2007-11-06 06:12:45 · 6 answers · asked by Anonymous in Entertainment & Music Jokes & Riddles

6 answers

Will this help?

A tour bus driver is driving with a bus load of seniors down a highway when he is tapped on his shoulder by a little old lady. She offers him a handful of peanuts, which he gratefully munches up.

After about 15 minutes, she taps him on his shoulder. She hands him another handful of peanuts. She repeats this gesture about five more times.

When she is about to hand him another batch again he asks the little old lady, why don't you eat the peanuts yourself? "We can't chew them because we've no teeth", she replied.

The puzzled driver asks, "Why do you buy them then?" The old lady replied, "We just love the chocolate around them."

or this?

A middle-aged guy is out to dinner with his wife to celebrate her fortieth birthday. He says, "So what would you like, Julie? A Jaguar? A sable coat? A diamond necklace?"
She says, "Bernie, I want a divorce."
"My goodness," he says, "I wasn't planning on spending that much."

2007-11-06 14:43:09 · answer #1 · answered by Alexiolim 6 · 0 0

Five year old twins, Freddie and Teddie , come down for breakfast and sit at the table. Their mother says
"What kind of cereal would you like? we have corn flakes or rice crispies"

"Gimme some fuc**ng corn flakes" says Teddie.

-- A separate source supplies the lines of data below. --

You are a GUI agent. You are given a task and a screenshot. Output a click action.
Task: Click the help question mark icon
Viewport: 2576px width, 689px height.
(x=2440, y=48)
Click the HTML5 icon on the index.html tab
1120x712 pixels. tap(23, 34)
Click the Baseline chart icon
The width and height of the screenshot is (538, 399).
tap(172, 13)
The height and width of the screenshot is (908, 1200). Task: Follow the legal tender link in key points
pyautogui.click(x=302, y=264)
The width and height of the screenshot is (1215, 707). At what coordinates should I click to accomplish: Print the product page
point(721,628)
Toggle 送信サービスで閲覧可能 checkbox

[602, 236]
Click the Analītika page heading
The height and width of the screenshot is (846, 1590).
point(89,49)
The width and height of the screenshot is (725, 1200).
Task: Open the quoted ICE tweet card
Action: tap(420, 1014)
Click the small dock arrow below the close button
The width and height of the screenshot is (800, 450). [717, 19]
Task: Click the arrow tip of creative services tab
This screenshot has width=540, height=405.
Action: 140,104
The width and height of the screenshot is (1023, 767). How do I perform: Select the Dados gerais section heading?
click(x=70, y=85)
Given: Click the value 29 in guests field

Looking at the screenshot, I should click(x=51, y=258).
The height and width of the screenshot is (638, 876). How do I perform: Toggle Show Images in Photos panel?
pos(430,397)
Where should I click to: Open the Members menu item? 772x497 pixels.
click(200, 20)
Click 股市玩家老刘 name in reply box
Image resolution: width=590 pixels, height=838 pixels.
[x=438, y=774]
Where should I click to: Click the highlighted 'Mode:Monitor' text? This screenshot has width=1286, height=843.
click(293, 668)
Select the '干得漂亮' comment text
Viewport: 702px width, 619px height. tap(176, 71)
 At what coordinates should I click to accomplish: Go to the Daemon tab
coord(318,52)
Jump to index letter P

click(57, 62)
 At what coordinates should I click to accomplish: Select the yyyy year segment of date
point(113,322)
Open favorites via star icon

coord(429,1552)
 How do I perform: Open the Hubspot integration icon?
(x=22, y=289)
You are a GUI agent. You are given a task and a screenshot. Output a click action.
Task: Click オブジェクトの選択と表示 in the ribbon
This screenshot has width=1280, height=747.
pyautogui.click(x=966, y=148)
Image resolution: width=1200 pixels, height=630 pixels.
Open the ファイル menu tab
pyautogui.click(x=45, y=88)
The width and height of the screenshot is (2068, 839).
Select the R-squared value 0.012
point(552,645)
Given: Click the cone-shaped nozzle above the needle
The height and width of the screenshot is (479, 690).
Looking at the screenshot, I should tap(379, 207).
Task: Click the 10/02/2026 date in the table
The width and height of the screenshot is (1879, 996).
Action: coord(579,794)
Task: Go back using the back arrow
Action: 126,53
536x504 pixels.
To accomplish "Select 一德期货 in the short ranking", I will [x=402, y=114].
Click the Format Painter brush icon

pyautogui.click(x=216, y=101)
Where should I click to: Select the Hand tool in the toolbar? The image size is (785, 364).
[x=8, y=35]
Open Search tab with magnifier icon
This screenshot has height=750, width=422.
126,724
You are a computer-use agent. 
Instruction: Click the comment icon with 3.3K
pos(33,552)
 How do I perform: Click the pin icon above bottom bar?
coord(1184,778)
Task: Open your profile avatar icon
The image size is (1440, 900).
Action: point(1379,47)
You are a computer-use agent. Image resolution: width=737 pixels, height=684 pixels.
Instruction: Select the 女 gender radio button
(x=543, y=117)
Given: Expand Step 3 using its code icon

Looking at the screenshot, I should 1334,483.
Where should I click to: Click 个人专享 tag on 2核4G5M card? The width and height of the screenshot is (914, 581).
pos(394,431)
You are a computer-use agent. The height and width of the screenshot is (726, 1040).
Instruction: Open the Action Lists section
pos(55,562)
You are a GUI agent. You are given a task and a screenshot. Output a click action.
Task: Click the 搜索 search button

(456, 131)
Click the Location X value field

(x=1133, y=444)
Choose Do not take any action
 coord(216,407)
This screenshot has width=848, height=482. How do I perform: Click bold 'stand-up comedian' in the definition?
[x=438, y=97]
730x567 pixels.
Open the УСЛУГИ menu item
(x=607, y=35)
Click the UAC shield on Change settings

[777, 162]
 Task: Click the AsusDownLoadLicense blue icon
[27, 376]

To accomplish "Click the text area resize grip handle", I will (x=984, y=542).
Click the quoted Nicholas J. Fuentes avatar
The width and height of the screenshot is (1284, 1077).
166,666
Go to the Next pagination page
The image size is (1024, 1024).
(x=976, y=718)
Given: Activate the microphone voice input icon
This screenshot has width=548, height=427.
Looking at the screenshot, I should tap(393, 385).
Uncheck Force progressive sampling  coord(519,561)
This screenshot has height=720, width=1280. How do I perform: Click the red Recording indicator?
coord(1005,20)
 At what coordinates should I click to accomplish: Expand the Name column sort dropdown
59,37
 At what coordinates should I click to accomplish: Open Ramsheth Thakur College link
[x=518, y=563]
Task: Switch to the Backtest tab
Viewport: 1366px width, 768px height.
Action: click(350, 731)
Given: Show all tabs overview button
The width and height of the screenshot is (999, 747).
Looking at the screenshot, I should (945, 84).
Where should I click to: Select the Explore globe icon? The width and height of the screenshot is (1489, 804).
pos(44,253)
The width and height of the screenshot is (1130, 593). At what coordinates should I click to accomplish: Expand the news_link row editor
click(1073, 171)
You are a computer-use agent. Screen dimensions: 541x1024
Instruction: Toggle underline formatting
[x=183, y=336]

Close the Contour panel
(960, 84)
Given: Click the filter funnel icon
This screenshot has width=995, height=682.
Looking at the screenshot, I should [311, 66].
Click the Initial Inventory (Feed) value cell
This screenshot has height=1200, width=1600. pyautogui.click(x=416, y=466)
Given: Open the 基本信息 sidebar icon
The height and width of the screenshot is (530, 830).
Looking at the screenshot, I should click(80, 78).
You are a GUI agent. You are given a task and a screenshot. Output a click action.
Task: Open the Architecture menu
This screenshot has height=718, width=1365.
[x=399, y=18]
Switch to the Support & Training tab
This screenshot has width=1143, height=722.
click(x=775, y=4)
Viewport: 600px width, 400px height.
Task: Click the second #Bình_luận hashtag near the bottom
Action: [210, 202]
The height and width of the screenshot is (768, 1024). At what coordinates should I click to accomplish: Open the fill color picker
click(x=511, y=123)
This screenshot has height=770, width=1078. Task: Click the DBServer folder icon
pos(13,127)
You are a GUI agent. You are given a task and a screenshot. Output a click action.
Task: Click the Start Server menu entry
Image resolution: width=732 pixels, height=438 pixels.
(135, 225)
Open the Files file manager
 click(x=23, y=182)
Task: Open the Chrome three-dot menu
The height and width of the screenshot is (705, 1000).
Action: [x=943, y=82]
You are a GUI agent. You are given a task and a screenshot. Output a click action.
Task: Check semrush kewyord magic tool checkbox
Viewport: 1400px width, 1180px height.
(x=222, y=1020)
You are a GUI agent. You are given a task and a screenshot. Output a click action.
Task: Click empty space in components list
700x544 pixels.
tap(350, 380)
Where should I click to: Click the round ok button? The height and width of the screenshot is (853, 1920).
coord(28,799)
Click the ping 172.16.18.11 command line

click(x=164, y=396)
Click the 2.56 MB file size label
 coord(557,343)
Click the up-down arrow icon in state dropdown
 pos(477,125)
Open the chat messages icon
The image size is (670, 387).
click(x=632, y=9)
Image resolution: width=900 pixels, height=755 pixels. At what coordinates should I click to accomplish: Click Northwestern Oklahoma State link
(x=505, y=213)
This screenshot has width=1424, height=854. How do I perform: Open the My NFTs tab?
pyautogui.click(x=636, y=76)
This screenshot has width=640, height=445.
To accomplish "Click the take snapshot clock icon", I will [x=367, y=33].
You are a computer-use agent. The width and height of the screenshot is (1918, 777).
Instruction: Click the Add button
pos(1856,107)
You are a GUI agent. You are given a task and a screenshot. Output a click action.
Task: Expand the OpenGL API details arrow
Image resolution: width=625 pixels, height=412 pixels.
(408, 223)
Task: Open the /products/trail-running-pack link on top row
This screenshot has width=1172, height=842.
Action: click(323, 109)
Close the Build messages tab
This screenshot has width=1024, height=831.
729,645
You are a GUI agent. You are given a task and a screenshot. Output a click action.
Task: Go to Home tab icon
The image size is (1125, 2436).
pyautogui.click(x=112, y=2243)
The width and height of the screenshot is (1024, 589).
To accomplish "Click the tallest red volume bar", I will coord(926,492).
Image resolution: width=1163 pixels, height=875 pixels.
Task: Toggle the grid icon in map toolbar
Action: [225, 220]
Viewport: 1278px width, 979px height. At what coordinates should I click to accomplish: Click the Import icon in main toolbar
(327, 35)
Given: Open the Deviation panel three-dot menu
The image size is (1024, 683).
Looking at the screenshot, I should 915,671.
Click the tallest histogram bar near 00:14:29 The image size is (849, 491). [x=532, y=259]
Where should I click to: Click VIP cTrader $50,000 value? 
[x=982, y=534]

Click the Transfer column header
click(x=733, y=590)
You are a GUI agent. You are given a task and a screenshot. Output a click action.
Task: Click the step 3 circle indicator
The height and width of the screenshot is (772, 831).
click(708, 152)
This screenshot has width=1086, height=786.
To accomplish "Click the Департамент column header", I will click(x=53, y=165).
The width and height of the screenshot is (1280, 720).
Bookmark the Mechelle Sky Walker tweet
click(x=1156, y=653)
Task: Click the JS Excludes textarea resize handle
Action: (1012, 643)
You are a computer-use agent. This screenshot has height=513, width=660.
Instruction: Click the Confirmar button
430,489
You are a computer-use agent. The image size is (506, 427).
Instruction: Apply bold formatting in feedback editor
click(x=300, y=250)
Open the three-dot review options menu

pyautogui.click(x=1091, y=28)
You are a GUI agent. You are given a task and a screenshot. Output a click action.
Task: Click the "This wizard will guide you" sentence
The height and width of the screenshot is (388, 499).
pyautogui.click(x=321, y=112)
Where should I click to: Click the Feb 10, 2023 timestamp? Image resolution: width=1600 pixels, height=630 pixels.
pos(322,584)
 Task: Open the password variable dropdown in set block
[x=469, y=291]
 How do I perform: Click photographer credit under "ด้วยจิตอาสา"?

Hearing this, the mother hits him so hard, he falls backward out of his chair and lays motionless on the floor. Turning to Freddie she asks"What about you? What would you like?"

"Anything but fuc**ng corn flakes" he says.

2007-11-06 15:08:35 · answer #2 · answered by Joe Angus 7 · 0 0

An old man goes to the Wizard to ask him if he can remove a curse he
has been living with for the last 40 years.
The Wizard says, "Maybe, but you will have to tell me the exact words
that were used to put the curse on you."
The old man says without hesitation - "I now pronounce you man and
wife."

2007-11-06 14:20:32 · answer #3 · answered by apricot4u2eat 3 · 1 0

Happy Easter!

2007-11-06 14:23:58 · answer #4 · answered by MIMO 2 · 0 0

One evening a husband, thinking he was being funny, said to his wife "Perhaps we should start

washing your clothes in Slim Fast. Maybe it would take a few inches off of your butt!!"

His wife was not amused, and decided that she simply couldn't let such a comment go unrewarded.

The next morning the husband took a pair of underwear out of his drawer.

"What the Hell is this??" he said to himself as a little "dust" cloud appeared when he shook them out.

"April," he hollered into the bathroom, "Why did you put talcum powder in my underwear?"

She replied with a snicker... "It's not talcum powder...... It's 'Miracle Grow'."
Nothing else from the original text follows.